=== Begin Enclosure ===

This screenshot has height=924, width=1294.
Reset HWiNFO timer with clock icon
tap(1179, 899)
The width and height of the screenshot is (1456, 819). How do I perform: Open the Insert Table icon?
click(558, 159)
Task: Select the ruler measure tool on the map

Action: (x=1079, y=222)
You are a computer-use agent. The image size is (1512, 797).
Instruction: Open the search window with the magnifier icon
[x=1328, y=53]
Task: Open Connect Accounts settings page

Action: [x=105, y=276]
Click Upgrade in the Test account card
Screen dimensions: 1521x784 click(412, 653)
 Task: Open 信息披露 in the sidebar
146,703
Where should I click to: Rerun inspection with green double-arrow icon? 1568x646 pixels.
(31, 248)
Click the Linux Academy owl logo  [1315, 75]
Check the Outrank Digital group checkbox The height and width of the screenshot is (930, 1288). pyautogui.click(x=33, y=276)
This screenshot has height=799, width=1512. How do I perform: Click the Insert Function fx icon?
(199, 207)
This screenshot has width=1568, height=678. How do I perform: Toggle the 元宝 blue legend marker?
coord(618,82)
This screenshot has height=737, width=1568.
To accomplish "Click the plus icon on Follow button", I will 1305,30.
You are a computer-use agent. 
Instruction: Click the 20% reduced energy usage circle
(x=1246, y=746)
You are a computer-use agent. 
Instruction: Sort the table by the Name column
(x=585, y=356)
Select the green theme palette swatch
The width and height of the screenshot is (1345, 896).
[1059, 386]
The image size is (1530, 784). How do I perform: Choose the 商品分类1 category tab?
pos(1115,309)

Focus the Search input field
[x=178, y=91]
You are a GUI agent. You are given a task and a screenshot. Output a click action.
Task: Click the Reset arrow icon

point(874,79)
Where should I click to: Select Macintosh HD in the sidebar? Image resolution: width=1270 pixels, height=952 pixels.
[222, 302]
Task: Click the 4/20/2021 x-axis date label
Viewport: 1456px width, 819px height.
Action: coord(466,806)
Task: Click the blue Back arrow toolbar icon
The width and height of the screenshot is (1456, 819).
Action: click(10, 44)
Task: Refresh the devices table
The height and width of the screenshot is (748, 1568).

=== End Enclosure ===

The listing above is to be reproduced without a single change.

This screenshot has height=924, width=1294.
Reset HWiNFO timer with clock icon
tap(1179, 899)
The width and height of the screenshot is (1456, 819). How do I perform: Open the Insert Table icon?
click(558, 159)
Task: Select the ruler measure tool on the map

Action: (x=1079, y=222)
You are a computer-use agent. The image size is (1512, 797).
Instruction: Open the search window with the magnifier icon
[x=1328, y=53]
Task: Open Connect Accounts settings page

Action: [x=105, y=276]
Click Upgrade in the Test account card
Screen dimensions: 1521x784 click(412, 653)
 Task: Open 信息披露 in the sidebar
146,703
Where should I click to: Rerun inspection with green double-arrow icon? 1568x646 pixels.
(31, 248)
Click the Linux Academy owl logo  [1315, 75]
Check the Outrank Digital group checkbox The height and width of the screenshot is (930, 1288). pyautogui.click(x=33, y=276)
This screenshot has height=799, width=1512. How do I perform: Click the Insert Function fx icon?
(199, 207)
This screenshot has width=1568, height=678. How do I perform: Toggle the 元宝 blue legend marker?
coord(618,82)
This screenshot has height=737, width=1568.
To accomplish "Click the plus icon on Follow button", I will 1305,30.
You are a computer-use agent. 
Instruction: Click the 20% reduced energy usage circle
(x=1246, y=746)
You are a computer-use agent. 
Instruction: Sort the table by the Name column
(x=585, y=356)
Select the green theme palette swatch
The width and height of the screenshot is (1345, 896).
[1059, 386]
The image size is (1530, 784). How do I perform: Choose the 商品分类1 category tab?
pos(1115,309)

Focus the Search input field
[x=178, y=91]
You are a GUI agent. You are given a task and a screenshot. Output a click action.
Task: Click the Reset arrow icon

point(874,79)
Where should I click to: Select Macintosh HD in the sidebar? Image resolution: width=1270 pixels, height=952 pixels.
[222, 302]
Task: Click the 4/20/2021 x-axis date label
Viewport: 1456px width, 819px height.
Action: coord(466,806)
Task: Click the blue Back arrow toolbar icon
The width and height of the screenshot is (1456, 819).
Action: click(10, 44)
Task: Refresh the devices table
The height and width of the screenshot is (748, 1568).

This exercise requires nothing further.